Aussi appelés crédits de mobilisation de créances, les crédits d’exploitation sont un moyen, comme leur nom l’indique, de financer les opérations courantes de toute entreprise. Il en existe trois formes :
L'escompte est une opération qui consiste pour une banque à racheter à une entreprise les effets de commerce (billets à ordre et traites) dont elle est porteuse avant l'échéance et ce moyennant le paiement d'agios, le cédant (le bénéficiaire du crédit) restant garant du paiement. L'escompte permet donc à une entreprise d'assurer la liquidité d'une partie de ses créances avec un coût, en principe, moins élevé que le découvert.
Le banquier peut demander deux types de garanties : l’aval (engagement pris par un tiers de garantir la bonne fin des effets escomptés revenus impayés) et l'ouverture d'un compte "retenue de garantie" alimenté par un pourcentage des remises à l'escompte (5 % en général). Ce compte ainsi approvisionné sert également à couvrir les éventuels impayés. Le coût de l'escompte est variable selon la qualité et la taille de l'entreprise.
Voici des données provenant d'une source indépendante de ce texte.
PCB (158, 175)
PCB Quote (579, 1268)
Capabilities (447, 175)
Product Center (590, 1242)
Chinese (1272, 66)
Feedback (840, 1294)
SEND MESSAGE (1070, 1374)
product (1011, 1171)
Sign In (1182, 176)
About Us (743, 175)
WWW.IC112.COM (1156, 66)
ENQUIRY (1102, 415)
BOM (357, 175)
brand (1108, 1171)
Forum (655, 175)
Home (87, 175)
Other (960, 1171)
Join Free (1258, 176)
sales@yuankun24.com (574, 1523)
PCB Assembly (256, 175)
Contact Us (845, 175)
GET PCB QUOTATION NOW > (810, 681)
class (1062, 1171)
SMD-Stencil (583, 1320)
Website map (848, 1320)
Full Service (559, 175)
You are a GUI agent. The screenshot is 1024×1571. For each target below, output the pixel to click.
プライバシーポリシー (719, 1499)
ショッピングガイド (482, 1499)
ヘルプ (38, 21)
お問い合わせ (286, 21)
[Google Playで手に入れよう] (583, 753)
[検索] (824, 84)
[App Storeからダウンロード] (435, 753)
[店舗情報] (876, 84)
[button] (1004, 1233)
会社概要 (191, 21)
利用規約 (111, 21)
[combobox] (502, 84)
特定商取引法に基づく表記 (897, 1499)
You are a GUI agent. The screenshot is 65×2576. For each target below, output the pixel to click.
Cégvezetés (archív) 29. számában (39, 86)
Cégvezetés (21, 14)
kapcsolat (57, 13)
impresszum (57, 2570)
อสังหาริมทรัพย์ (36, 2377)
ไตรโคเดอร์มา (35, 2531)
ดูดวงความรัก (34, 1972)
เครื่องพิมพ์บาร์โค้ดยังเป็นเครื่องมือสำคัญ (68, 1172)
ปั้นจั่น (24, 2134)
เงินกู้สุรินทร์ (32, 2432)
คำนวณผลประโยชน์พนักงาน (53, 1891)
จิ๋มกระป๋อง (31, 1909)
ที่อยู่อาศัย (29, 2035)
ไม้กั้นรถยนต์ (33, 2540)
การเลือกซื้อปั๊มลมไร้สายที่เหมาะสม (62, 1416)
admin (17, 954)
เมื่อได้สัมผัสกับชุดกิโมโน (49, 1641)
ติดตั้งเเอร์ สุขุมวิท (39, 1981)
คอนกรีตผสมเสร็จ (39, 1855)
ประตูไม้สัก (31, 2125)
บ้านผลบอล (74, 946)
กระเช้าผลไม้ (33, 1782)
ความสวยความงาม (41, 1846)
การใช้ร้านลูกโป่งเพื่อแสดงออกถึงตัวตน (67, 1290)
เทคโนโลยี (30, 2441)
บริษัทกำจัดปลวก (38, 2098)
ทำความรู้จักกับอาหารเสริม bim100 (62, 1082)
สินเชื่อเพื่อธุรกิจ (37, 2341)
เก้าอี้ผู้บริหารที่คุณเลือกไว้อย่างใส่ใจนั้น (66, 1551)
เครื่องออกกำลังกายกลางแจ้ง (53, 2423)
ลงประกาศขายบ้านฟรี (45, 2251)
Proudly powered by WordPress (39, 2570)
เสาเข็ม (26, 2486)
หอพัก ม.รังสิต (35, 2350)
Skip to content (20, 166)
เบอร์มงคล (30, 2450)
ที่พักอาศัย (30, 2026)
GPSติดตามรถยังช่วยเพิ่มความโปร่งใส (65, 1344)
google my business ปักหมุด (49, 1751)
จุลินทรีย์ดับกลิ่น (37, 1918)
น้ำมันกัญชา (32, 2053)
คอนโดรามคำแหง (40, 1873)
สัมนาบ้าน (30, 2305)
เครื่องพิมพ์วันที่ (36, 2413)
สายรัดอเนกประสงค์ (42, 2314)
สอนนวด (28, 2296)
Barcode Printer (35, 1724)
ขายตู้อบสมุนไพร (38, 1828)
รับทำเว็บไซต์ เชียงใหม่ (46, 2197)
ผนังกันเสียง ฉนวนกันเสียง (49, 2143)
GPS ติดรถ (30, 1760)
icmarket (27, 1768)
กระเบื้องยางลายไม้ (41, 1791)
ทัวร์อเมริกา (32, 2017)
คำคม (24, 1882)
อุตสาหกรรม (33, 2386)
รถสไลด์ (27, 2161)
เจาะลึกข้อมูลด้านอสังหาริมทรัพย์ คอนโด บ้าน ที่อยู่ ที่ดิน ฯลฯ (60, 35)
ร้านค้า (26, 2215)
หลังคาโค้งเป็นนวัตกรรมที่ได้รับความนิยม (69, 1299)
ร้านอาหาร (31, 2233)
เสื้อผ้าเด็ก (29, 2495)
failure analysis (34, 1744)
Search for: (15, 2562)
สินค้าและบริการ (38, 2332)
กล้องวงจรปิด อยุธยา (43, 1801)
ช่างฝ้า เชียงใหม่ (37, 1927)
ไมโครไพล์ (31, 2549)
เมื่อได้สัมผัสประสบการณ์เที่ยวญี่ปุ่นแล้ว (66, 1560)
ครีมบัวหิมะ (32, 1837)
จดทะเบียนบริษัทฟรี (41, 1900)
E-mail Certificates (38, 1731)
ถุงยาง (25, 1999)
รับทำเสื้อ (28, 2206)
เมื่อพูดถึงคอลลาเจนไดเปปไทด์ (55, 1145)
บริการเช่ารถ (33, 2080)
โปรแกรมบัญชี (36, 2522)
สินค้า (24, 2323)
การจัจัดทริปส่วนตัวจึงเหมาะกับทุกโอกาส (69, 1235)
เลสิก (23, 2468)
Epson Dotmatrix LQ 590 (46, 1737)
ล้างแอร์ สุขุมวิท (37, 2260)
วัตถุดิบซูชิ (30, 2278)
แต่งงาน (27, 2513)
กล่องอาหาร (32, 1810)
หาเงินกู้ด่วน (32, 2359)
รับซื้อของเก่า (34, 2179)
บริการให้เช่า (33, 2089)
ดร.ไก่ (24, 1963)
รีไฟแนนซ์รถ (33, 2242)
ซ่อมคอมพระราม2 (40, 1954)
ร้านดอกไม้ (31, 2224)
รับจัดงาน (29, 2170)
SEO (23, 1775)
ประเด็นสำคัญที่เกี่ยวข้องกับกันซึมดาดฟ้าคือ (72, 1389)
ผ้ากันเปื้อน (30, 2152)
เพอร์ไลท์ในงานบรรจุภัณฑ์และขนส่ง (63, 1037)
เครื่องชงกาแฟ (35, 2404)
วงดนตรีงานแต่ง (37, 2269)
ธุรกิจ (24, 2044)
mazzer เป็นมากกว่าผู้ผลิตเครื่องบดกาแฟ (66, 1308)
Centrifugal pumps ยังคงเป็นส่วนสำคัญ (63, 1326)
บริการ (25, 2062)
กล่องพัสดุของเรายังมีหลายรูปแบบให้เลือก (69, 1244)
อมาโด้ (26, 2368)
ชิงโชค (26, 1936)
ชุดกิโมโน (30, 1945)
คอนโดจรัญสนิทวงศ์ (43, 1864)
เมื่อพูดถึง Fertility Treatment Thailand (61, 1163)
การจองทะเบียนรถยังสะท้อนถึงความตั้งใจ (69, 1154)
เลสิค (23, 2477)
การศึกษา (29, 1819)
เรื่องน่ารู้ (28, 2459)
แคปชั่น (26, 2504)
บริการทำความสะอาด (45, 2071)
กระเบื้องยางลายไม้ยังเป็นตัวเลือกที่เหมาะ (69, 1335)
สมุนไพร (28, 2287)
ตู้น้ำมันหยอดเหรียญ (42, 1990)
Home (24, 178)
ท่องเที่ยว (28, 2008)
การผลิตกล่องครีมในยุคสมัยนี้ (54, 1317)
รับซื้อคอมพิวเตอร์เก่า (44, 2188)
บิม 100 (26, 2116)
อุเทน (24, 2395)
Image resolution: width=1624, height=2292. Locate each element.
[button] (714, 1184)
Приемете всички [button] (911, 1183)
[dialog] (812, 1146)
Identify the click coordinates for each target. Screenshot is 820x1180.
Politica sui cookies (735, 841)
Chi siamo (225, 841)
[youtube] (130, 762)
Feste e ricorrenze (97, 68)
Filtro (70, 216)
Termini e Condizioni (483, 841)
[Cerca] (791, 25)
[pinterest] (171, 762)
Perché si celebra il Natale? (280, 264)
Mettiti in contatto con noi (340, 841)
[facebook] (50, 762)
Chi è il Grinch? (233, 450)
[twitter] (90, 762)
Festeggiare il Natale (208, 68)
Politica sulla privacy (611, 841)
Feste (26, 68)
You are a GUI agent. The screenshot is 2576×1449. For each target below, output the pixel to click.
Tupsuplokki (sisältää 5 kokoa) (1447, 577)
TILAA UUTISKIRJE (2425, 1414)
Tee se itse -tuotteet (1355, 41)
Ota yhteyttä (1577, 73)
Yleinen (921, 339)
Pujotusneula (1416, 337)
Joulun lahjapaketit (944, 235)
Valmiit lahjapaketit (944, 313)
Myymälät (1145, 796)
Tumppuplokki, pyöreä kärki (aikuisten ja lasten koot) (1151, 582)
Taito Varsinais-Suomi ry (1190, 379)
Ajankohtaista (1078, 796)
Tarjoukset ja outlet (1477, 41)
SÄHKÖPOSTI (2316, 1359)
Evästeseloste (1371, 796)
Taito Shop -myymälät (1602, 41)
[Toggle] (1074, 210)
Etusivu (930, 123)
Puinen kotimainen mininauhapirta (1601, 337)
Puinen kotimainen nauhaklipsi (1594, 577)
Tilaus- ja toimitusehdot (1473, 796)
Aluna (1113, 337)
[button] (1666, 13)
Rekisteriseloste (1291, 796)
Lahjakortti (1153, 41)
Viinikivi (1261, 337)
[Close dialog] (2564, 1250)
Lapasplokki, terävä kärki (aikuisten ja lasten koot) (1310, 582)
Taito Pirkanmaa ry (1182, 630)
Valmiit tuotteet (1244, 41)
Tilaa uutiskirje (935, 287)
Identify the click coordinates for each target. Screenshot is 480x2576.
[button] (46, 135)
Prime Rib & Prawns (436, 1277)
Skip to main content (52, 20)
Cette technique de crédit permet à toute entreprise de mobiliser la partie de son poste "clients" qui n'est pas représentée par des effets de commerce. En clair, cette technique procure un crédit en contrepartie de la production de factures représentatives de créances sur ses clients ou de créances sur une collectivité publique (État, région, département, commune). Il est ainsi possible de mobiliser une créance sur un client, une subvention obtenue mais non versée, un crédit de TVA, une indemnité d'assurance due mais non réglée, etc. La cession ou le nantissement d'une créance ne peut être consentis qu'au profit d'un établissement de crédit. En cas d'impayés, le bénéficiaire du crédit est solidaire du débiteur cédé.
S’agissant du coût du « Dailly », en plus des frais financiers indexés sur EURIBOR, s'ajoutent 1 à 3% de commissions. Il faut compter également le montant des commissions (de 0,35% à 1% du montant des factures), une commission sur impayés de 1,5 à 2 euros par facture. Ces commissions sont négociables. Le financement Dailly présente l’avantage par rapport à l'escompte classique de bénéficier d’une facilité plus grande de mobilisation de leurs créances car celle-ci est possible dès la facturation. Cependant, contrairement à l'escompte classique, ce n'est pas un moyen de recouvrement et le bénéficiaire du crédit doit continuer à suivre le recouvrement de ses créances.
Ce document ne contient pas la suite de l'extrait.